Catching myself meant being able to see the stories and the reality I was creating for myself... to see the "Poor Me" dialogue I was telling myself in my head. And to realize that I had a choice. I said to myself, only one block from home and minutes from starting my full-on packing preparations,

"This is not the experience I want to have. I don't want to go in bitterness, heaviness and dread."

It would have been easy to let myself play out my victim "this-is-happening-to-me and I-don't-have-any-choice-in-the-matter" game. But I didn't want to bring that energy to the retreat, for myself or for the other beings there. That was not the experience I wanted to create. That wasn't who I wanted to be.

Ok, self. What experience DO you want to have? How do you want this to go this weekend? How DO you want to feel and show up?

I took a deep breath noticed how hunched my body was. I stood up and straightened my spine. I lifted my heart and chest, letting my shoulders fall down my back. I wanted to go in a spirit of capability, nourishment, service, openness and empowerment. I began walking into the sense of self-knowing I wanted to embody.

I envisioned myself in my favorite red dress, owning it. I let myself feel and swing my hips, feel sexy and alive. I told myself how capable I was, reminded myself that I knew what to do and all I had to do was show up and be me. That was enough. I could trust myself to do that.

I filled my lungs and stretched my arms out, looking up to the sky, feeling somehow bigger, like more was now possible. When I got home, I showered, changed into one of my favorite outfits and put on my most sensual, empowering essential oil Skin Scent.

Did I still have resistance to letting myself shift like that? Yes. But I asked myself to let it happen, to let it be that easy. Change is only as hard as you hold onto your resistance.

Here are two keys I use to change my mind:
  1. I changed my body language. I walked my inner talk until I could feel and believe and be it fully, inside and out.
  2. That morning and parts of the weekend still required me to stay out of my "poor me" stories, which continued to surface. When I noticed them, I took a breath and looked around. I got present. And then I focused on what I was doing, one moment at a time.


The weekend was beautiful. We had our first autumn rain and the air was fresh, cool, earthy, sweet. We were cozy inside. The food was delicious and nourishing. I let myself be me, surprising myself by making $200 just showing up and sharing what I love. I let myself take my time and take care of myself and the whole weekend felt mindful. I connected with and exchanged ideas with a beautiful community of people. By the end, I was tired.
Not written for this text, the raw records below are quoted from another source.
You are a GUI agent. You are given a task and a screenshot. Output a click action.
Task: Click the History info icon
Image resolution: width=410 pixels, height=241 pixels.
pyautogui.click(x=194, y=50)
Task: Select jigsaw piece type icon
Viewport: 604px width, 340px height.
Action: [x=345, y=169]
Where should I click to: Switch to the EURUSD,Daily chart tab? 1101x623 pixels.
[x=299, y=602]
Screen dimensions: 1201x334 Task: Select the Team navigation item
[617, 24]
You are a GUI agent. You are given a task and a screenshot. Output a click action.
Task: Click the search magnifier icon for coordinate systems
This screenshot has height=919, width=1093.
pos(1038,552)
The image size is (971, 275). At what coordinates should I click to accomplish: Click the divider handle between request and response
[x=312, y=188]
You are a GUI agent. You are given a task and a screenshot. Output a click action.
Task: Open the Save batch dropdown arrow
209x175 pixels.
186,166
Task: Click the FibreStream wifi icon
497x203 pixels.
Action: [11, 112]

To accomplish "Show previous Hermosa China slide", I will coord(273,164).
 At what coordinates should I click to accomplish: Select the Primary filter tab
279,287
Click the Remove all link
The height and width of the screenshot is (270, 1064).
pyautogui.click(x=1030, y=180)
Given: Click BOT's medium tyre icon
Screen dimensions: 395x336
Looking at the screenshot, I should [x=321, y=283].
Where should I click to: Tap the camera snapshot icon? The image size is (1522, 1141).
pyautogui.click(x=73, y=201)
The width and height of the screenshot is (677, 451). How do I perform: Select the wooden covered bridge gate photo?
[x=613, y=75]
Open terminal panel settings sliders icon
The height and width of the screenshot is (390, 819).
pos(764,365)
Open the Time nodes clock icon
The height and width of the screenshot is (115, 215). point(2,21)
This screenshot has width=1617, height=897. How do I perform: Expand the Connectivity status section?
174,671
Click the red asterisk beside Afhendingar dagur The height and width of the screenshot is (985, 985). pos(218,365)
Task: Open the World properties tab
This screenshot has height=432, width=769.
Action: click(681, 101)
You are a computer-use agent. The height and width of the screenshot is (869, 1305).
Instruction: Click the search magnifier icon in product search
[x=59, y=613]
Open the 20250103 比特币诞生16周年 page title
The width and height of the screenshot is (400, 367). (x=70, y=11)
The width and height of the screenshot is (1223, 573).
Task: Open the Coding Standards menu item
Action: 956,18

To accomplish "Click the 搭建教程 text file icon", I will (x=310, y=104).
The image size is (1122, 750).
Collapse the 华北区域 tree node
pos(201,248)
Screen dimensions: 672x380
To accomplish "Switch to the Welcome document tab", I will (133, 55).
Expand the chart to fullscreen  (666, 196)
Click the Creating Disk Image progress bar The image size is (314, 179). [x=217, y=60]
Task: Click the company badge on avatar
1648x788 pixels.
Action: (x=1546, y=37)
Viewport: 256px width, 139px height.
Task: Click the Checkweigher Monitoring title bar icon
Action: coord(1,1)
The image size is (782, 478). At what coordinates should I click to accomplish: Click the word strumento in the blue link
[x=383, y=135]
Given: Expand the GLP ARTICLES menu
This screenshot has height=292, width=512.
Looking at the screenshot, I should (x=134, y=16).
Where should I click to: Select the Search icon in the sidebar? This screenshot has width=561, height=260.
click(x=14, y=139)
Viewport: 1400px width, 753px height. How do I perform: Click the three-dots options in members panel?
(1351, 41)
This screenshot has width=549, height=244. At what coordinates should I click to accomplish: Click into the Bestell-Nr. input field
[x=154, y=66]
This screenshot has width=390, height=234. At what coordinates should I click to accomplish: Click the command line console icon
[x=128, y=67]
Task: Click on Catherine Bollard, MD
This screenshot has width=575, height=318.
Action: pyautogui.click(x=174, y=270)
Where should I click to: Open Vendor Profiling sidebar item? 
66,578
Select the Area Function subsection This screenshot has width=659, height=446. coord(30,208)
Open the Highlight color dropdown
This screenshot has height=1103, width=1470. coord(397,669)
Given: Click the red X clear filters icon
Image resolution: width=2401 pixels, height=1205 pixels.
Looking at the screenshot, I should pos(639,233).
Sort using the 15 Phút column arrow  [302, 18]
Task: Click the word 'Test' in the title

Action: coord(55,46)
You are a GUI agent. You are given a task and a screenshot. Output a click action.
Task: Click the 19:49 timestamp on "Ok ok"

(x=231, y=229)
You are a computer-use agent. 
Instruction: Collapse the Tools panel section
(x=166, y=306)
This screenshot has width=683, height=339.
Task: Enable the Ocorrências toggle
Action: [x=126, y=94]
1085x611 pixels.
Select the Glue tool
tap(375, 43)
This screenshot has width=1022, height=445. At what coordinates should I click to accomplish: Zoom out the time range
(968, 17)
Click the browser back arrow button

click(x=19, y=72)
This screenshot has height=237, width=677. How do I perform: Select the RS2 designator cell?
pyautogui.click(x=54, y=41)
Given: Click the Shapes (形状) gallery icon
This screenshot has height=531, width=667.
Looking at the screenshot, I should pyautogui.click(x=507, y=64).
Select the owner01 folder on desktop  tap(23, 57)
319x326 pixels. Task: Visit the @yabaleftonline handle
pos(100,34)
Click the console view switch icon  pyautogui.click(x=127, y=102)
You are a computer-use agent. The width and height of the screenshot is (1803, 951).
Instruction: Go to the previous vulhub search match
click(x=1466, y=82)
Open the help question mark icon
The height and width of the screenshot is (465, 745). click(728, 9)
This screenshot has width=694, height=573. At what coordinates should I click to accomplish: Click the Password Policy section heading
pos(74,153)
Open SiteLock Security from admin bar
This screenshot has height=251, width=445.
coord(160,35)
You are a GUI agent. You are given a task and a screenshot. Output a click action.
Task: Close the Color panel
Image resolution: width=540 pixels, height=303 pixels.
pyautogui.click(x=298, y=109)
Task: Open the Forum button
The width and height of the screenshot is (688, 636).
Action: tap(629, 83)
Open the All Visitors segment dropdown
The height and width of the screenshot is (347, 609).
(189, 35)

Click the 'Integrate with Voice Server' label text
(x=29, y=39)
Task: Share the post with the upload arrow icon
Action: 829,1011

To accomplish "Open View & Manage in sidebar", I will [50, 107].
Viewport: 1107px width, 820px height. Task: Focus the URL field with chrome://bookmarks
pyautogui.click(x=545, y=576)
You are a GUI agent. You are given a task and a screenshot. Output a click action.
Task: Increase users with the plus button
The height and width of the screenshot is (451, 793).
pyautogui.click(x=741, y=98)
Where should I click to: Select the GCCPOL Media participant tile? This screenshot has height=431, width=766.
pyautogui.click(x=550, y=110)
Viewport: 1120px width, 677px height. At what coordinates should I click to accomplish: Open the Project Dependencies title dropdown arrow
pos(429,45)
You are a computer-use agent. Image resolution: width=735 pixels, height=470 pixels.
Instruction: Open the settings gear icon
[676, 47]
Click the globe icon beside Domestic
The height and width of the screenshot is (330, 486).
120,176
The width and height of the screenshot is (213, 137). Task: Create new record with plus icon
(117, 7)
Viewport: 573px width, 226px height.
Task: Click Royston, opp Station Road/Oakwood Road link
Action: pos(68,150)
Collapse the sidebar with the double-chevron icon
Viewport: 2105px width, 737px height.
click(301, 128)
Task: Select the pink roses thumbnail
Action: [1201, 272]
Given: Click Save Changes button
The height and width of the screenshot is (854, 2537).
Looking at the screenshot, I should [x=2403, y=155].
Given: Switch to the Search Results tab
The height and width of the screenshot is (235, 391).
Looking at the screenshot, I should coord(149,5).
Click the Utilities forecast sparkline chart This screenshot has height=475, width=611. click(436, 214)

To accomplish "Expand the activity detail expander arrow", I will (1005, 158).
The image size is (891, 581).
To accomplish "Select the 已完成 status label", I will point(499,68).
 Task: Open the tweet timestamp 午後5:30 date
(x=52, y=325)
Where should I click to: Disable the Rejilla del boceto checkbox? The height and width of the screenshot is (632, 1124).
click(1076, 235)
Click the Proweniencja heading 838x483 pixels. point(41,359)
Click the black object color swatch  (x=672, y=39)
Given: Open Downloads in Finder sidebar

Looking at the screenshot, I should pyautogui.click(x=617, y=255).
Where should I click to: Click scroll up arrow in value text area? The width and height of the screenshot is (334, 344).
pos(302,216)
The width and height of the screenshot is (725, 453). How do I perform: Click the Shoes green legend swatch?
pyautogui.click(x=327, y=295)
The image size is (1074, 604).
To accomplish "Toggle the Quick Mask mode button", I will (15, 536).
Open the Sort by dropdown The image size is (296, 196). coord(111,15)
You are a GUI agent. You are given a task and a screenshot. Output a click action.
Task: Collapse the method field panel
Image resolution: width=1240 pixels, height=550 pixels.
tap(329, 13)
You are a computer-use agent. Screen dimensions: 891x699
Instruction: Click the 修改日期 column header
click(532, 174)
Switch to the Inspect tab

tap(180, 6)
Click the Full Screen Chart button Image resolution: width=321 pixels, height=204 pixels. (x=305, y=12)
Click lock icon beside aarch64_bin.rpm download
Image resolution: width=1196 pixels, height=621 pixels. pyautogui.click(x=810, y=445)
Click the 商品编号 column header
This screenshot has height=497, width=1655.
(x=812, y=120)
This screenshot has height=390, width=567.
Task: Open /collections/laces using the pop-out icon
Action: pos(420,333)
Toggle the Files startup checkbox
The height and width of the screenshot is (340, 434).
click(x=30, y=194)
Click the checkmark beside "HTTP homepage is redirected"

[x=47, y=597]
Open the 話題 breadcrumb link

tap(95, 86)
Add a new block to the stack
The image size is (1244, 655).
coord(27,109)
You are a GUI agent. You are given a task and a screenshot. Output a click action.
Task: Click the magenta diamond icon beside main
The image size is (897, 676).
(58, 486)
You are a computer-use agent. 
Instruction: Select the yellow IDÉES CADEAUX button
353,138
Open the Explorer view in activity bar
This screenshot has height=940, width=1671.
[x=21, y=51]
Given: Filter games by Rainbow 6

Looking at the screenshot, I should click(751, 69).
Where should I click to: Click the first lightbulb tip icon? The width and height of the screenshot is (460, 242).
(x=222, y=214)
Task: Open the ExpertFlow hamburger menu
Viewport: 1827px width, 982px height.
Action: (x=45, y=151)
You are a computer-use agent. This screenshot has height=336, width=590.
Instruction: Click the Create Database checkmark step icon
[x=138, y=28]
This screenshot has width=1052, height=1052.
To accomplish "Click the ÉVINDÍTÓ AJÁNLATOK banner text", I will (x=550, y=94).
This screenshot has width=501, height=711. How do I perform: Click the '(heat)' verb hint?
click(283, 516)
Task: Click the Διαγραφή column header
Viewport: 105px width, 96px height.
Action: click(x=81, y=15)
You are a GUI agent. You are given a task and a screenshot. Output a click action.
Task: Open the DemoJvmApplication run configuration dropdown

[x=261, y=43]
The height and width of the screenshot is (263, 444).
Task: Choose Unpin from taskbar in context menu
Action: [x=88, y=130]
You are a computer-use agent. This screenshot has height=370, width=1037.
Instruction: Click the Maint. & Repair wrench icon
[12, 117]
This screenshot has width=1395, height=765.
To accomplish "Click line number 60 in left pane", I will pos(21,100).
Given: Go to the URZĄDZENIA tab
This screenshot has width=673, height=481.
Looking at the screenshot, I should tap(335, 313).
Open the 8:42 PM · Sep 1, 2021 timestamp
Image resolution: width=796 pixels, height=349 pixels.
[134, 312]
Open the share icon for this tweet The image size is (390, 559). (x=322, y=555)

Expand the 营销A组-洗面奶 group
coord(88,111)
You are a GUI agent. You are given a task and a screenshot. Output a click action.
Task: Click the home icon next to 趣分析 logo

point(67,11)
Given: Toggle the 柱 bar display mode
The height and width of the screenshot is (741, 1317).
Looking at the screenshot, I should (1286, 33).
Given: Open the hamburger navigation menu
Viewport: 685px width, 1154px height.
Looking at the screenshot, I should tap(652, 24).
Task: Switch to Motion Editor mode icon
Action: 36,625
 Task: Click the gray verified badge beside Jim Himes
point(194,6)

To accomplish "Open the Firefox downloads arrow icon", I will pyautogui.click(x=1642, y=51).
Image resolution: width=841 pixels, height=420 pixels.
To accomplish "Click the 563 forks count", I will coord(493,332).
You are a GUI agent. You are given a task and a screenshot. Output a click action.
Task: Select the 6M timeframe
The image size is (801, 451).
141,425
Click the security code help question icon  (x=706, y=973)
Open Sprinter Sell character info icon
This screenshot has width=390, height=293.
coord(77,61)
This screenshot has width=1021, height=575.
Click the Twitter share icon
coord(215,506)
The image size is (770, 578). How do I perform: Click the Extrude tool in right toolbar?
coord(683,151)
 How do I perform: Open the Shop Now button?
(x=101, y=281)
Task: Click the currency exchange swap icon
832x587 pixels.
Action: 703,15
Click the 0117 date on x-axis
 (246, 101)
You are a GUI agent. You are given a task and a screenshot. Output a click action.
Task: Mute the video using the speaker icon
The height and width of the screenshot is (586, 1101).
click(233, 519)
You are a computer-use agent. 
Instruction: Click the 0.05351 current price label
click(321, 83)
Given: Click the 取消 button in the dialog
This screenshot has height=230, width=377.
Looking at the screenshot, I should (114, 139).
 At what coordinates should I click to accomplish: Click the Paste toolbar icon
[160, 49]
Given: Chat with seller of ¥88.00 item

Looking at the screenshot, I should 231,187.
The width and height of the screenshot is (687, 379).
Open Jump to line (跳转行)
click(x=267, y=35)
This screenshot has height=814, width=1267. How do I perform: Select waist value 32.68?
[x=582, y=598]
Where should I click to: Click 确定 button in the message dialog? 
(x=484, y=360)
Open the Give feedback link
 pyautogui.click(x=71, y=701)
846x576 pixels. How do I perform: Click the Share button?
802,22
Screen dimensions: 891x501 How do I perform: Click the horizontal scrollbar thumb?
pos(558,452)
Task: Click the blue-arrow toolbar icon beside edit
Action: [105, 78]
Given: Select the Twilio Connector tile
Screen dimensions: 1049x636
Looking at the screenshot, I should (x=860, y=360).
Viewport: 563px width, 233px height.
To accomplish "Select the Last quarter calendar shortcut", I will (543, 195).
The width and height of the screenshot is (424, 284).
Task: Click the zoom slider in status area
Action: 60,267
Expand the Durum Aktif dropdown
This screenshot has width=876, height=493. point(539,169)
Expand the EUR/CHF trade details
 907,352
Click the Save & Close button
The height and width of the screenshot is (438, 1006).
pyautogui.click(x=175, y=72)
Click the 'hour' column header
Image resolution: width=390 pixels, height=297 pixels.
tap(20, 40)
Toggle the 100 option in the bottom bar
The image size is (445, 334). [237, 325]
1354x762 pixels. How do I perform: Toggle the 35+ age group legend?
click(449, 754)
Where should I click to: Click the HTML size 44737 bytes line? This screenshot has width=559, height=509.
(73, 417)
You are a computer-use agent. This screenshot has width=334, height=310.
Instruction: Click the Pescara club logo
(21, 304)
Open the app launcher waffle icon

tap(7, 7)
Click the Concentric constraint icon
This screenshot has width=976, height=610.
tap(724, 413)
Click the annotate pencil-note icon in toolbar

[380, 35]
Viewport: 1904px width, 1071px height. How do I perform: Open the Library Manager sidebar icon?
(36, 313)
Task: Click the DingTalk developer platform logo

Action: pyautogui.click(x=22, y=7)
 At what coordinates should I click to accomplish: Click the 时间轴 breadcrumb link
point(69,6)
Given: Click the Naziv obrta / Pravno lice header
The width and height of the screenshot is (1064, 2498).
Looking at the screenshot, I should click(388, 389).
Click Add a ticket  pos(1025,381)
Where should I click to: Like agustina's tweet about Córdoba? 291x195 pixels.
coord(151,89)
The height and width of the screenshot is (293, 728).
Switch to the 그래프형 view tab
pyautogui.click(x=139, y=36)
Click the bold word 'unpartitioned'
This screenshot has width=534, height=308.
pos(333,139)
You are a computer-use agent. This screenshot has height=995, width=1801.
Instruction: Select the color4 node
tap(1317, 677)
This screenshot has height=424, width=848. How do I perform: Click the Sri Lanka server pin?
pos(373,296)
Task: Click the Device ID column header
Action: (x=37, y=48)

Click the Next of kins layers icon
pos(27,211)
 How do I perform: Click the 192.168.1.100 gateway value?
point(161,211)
And I enjoyed myself.

I like to think that letting myself enjoy is to be "in joy" which is to embrace and experience all of what comes, all of what I feel. To me, that is inner peace.

The next time you catch yourself in a pouty, pissy or poor-me mental space, remember that only you can make you happy. You can change your mind at any time.

All that stuff going on outside of you? It really is happening. But you get to decide how you're going to respond. Your state of mind can be managed and shifted if you allow for the possibility and put your energy towards what you want.

What do you think? What's the most challenging part about this for you? What tricks do you use to help yourself stay present or make the shift?